Although conceived with the approval of the Freizeitgestaltung (Leisure Time Department), Der Kaiser von Atlantis was never performed at the Theresienstadt ghetto. Ullmann continued to work on the opera during the rehearsals, yet the planned production was postponed several times before, in the autumn of 1944, the preparations were scrapped altogether.
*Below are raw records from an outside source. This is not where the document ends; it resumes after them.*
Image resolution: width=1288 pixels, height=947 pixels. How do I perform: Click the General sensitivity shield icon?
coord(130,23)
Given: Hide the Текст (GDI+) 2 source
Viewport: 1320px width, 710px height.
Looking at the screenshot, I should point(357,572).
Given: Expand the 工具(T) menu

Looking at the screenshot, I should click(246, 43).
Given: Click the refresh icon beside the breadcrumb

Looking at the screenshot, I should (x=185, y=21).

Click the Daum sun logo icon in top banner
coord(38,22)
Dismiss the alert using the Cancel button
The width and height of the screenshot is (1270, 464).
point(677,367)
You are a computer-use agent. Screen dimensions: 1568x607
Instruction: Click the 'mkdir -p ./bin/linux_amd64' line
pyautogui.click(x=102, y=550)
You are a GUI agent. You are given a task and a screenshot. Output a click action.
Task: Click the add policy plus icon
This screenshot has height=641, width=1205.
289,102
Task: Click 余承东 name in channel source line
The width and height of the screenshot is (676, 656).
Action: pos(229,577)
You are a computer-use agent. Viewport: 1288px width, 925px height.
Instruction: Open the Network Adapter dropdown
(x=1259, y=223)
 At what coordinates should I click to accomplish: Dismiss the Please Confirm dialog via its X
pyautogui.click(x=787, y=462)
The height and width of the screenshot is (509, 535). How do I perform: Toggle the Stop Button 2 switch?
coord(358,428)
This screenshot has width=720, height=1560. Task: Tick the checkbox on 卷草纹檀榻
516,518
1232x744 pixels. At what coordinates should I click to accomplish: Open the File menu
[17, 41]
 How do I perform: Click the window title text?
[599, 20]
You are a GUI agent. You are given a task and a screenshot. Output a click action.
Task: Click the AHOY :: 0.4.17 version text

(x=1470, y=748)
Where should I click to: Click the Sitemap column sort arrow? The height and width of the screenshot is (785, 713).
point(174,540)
On 16 October of that year, Ullmann was deported to the Auschwitz extermination camp, along with Peter Kien, the composers Hans Krása, Pavel Haas and Gideon Klein, the conductor Karel Ančerl and other artists, including the composer and singer Karel Berman (later a soloist of Prague’s National Theatre), who had been assigned the role of Death in Der Kaiser von Atlantis. The manuscript of the score was saved by Emil Utitz, Ullmann’s fellow prisoner and former professor at the German University in Prague, who served as the camp’s librarian. He survived the Holocaust and passed the autograph on to a friend of Ullmann’s, the poet and novelist Hans Günther Adler. Der Kaiser von Atlantis was premiered in 1975 in Amsterdam by the Dutch National Opera, with the British musician and arranger Kerry Woodward conducting his own edition of the score. Ullmann’s one-acter remains a work that straightforwardly highlights that which, albeit coming across as a cliché, is of ultimate importance for humanity: freedom, mutual love and peaceful life.